As I was going through pictures of work I’ve done, looking for a process to write about, I stumbled across this series of pictures. I don’t remember what show this was for, however I do remember it was at our local community college and I was working with student helpers, so it’s a fun, easy, fast painting process. This kind of semi-cartoony dimensional painting works really well for a lot of children’s theater.
Step 1- Basecoat
Basecoat (and maybe texture) in the color you want the wall to be. The wall here is somewhat cartoony, so the base coat is flat with just a bit of black spatter. If you are looking for more realism you may want to add some texture in this step… but that would make the process longer and more complicated. (For example, for a weathered clapboard you may want to give it a “grain” with a horizontal wetblend… but someday a variation like that’ll be a different article here.)
Step 2- Lay out lines
I took luaun that was cut to the right width and just traced it over and over again with a black sharpee. The sharpee lines become part of the deep part of the shadow lines, so use black. Make sure that if walls are next to each other the lines are in EXACTLY the same location. It is best to lay out walls next to each other at the same time to ensure that happens.
Step 3- Spatter shadows
I layed out luaun strips so that one row was covered, the next row was not covered, the next row was covered… and I worked one row at a time. I jumped around a little so the luaun was never over wet paint. (If the “boards” in the picture to the side look different sizes, it’s because in most places only every other board is spattered and we’re in the process of going back and spattering the other boards.) Then I spattered using a dark paint that wasn’t black… in this case it was a very purplish dark red. Black-only spatter for this step will look VERY cartoony. The spatter wants to be heavy in the side that is UP and lighter/ almost non-existant on the side that is down. That means you want to control your spatter and aim it a bit. This is one of the few times you may want to spatter with your brush sideways to get “lines” of spatter, although in this case we used a sprayer to spatter and just did a quick pass fairly close. It also means you probably want to stand perpendicular to the clapboard (on a side rather than the top or bottom) and throw the paint across. The spatter wants to be heaviest right along the seam. Be careful to let the luaun dry/ soak in paint a bit before moving to the next row. (It helps to have extra luaun strips. I had more than one set to use and had one crew pair setting up luaun, while another crew pair spattered. You could use a couple different color spatters, depending on your exact goals. In this case we did use a touch of black spatter with the purple/ red. The purple/red was used quite heavily and wet to the point it just barely wanted to run a little and then the black was spattered on top lightly when it was at least somewhat dry…. But it was done not long after and before moving luaun so we didn’t wait too long.

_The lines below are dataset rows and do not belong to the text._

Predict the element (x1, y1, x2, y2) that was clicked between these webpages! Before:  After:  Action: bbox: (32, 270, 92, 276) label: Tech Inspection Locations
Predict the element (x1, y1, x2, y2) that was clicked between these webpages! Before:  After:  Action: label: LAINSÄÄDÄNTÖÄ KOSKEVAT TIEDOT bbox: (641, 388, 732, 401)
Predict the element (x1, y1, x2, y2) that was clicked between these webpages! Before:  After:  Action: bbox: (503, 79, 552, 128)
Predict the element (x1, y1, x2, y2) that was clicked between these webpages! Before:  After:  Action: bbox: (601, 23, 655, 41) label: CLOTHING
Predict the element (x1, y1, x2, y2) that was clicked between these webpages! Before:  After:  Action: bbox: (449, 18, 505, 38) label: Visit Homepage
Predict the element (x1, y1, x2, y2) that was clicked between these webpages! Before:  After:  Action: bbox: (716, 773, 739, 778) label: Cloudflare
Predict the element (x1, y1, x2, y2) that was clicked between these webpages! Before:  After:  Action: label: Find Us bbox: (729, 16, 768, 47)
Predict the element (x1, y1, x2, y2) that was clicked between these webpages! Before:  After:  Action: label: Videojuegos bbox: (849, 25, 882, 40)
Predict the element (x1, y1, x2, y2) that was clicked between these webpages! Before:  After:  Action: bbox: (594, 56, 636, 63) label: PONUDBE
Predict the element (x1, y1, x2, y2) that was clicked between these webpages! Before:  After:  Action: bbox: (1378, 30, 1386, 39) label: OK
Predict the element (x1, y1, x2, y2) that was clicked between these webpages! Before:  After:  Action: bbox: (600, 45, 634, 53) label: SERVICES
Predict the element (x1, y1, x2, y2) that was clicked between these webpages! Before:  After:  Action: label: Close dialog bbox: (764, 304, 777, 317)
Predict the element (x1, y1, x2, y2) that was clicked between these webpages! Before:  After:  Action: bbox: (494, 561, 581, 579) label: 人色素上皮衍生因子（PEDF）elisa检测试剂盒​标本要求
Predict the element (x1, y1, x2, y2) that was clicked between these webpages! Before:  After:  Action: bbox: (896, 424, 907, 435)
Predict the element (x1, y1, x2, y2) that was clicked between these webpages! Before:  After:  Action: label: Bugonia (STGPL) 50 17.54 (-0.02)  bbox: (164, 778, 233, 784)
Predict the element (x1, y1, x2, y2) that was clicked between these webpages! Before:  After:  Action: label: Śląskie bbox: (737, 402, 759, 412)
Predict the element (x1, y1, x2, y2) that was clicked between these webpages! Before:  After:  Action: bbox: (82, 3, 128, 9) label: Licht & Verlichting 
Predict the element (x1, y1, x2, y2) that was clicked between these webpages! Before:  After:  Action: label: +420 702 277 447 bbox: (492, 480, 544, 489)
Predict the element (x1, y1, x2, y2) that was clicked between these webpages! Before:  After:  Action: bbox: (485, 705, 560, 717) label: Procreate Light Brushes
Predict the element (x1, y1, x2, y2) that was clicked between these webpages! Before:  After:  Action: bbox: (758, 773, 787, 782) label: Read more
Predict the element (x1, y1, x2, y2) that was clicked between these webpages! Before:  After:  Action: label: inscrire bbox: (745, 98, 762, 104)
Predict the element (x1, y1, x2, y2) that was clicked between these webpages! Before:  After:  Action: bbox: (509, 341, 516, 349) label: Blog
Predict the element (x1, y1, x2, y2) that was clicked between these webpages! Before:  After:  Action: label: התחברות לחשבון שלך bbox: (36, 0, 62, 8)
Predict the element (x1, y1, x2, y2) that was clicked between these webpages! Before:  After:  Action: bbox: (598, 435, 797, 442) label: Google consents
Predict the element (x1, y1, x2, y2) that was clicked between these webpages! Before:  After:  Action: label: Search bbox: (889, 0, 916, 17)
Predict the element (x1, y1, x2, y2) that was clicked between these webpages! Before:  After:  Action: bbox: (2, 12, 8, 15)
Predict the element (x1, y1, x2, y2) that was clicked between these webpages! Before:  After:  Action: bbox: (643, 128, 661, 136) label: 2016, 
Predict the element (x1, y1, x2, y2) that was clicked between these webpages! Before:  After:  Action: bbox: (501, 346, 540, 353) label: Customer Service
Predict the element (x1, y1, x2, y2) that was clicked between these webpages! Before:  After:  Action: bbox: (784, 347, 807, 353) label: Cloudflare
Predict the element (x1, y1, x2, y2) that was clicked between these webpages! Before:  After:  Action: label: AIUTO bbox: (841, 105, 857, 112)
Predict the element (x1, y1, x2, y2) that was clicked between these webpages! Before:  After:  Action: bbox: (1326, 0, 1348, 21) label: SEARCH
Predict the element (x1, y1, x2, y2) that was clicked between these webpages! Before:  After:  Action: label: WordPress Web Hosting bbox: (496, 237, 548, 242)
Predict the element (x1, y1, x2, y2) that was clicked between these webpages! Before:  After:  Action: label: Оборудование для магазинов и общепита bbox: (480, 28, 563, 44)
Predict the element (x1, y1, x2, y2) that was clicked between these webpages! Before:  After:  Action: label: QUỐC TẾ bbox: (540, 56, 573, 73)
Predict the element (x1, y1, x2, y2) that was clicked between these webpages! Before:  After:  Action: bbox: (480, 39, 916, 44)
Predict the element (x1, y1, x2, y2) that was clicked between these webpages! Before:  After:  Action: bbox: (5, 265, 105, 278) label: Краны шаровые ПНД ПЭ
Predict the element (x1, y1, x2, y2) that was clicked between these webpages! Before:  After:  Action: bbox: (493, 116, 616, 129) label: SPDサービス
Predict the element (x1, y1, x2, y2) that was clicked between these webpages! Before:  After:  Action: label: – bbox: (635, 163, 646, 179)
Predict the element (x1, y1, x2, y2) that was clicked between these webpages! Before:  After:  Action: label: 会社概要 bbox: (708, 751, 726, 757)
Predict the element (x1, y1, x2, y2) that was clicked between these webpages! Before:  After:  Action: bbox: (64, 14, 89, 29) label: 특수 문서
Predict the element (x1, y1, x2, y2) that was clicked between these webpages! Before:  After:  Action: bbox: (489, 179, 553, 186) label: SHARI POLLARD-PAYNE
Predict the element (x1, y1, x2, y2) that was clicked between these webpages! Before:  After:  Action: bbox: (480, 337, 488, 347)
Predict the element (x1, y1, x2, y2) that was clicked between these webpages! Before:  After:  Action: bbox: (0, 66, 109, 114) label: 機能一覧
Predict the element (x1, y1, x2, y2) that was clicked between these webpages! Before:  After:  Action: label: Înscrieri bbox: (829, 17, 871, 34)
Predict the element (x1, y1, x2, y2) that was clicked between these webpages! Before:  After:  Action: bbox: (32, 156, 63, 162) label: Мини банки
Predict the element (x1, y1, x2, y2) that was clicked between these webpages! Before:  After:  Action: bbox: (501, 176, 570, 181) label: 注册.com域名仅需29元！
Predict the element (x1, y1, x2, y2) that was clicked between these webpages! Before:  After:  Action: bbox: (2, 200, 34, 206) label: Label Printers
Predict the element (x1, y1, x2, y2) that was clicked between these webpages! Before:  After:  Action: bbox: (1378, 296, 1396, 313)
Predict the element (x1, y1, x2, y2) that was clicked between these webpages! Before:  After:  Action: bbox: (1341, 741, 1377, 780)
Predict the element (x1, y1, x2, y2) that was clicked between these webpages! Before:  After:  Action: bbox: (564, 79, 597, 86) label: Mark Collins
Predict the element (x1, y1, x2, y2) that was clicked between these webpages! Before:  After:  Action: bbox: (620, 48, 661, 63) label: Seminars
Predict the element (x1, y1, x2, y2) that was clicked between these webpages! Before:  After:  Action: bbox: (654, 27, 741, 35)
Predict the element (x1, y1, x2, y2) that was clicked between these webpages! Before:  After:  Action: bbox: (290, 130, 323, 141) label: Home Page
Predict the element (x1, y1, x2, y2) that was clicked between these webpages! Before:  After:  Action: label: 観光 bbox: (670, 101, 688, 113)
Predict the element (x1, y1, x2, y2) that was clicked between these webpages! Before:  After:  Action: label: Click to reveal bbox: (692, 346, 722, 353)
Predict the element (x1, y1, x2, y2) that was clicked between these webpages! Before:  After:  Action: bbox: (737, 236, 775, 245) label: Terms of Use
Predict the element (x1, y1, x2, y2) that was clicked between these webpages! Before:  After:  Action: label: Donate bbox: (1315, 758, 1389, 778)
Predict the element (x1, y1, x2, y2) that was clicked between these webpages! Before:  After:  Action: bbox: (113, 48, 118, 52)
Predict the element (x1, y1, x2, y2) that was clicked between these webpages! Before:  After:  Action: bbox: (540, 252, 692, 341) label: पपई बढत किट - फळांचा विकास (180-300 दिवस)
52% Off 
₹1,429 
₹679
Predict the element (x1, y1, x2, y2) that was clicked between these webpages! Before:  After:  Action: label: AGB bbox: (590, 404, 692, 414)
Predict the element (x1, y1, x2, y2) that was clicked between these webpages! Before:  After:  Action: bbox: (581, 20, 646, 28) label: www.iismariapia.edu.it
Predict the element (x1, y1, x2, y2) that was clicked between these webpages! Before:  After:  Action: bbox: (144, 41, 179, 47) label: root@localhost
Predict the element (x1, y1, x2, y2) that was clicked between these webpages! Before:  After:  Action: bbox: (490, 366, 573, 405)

Step 4- Plan deterioration
You don’t have to do this part, but at this point we went through and found places where we wanted the boards to look like the were deteriorating, and we added some shadow to those parts with a brush. This step could happen as part of the lining, but in this case we did it first. We did use this step to hide a few of the places the spatter bled under the luaun and made the spatter lines less than straight. If you are looking for pristine you may need to touch up some of your base instead of adding deterioration. This step is one of the few I didn’t have students do in this process. It’s the “artistic eye” moment where you are trying to deliver a touch of detail. Most of the steps can be done by anyone, but this step does require some thought.
Step 5- Lining
Mix up some lining black (which may be about the same texture as your spatter) I like to hook my lining brush to a pole, so I can do this part standing. If I have bamboo available, I use that with my brush in the middle. If not, I just tape it to the side of a broom handle with masking tape. If you don’t have a lining brush (or a “scenic fitch” brush), you can use a 1” or smaller brush with longish bristles. I’ve even used a chip brush in a jam, but a lining brush will do the job best. Paint the shadow line on the “dark” side of the sharpee line.The straighter and more even the line is the “newer” the siding will look… although too straight and consistant can look more cartoony without other steps. If you want it perfectly straight, use a lining stick, but in this case we “freehanded” but followed the sharpee lines as a guide. The aim for this wall was a little weathered looking, so the exact straightness was varied on purpose.
A Couple Options for Further Steps
For this project, that’s all we did, but depending on the exact look you are going for you may want to add some highlights to the bottom edges of the boards or some highlight spatter to the bottom parts when doing the spatter process.